Blunt trauma occurring anywhere in the extremity or neck can injure nerve fibers which terminate in the median nerve or the median nerve itself. As these are typically associated with a significant trauma, the location of the injury is often known. However, acute carpal tunnel can coexist in patients with concomitant injury to the hand or wrist or develop from reperfusion injury. A detailed neurologic examination is critical in trauma patients to determine whether nerve damage is present as a result of the injury. In obtunded patients in which an examination isn’t possible, close compartment monitoring is necessary, and prophylactic fasciotomies and carpal tunnel decompression are warranted in patients with prolonged arm ischemia due to vascular injury.
Non-neurologic Disorders
Another set of conditions that can present symptoms of carpal tunnel syndrome are those of non-neurologic origin. Often, they impair nerve function by increasing pressure on the median nerve, while some directly affect blood flow to the nerve.
Vascular Conditions
Symptoms of carpal tunnel syndrome may occur with a number of vascular conditions. Raynaud’s disease , hypothenar hammer syndrome , and hand-arm vibration syndrome can all cause symptoms of numbness and tingling in the median nerve distribution [9, 30, 31]. In Raynaud’s disease , patients complain of blanching or cyanosis in the fingers triggered by cold or other stressors. Numbness can coexist with the vascular changes and may be the primary complaint. Patients with carpal tunnel syndrome may also complain of coldness in the fingers which is thought to be caused by increased sympathetic activity during periods of increased median nerve compression. Treatment should be focused based on which factors most frequently trigger the symptoms, concentrating on Raynaud’s for those with symptoms only occurring with cold exposure. Patients may also suffer from both conditions. In a group of 30 patients with carpal tunnel syndrome, Chung et al. [32] found 60% had concurrent Raynaud’s disease based on objective impairment of arterial pulse following cold immersion.
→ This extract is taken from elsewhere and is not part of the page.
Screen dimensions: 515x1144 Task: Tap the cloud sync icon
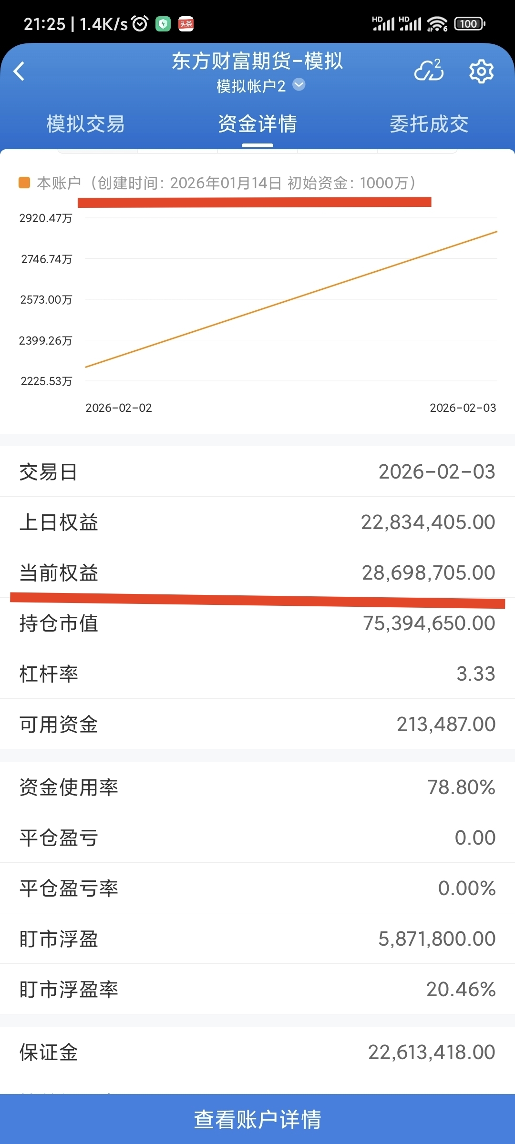[x=429, y=71]
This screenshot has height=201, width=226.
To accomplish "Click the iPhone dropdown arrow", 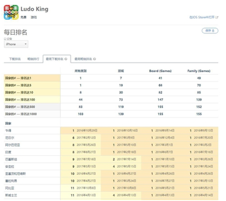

Hand-arm vibration syndrome is characterized by neural and/or vascular symptoms in patients with a history of vibration exposure. Neural symptoms are due to damage to the nerves resulting in paresthesias, pain, sensory loss, and muscle wasting. Finger blanching and pain result from digital vessel spasm and progressive occlusion. Some patients will progress to trophic changes in the fingertips as is seen in other causes of vascular ischemia. Diagnosis is based on the presence of symptoms with a history of significant vibration exposure and should be considered in patients with a 5-year vibration exposure over 5000 h [31]. The importance of distinguishing between the two conditions was highlighted by Pelmear et al. who found that surgical treatment may make the hand-arm vibration syndrome patient worse due to further reduction in grip strength [33].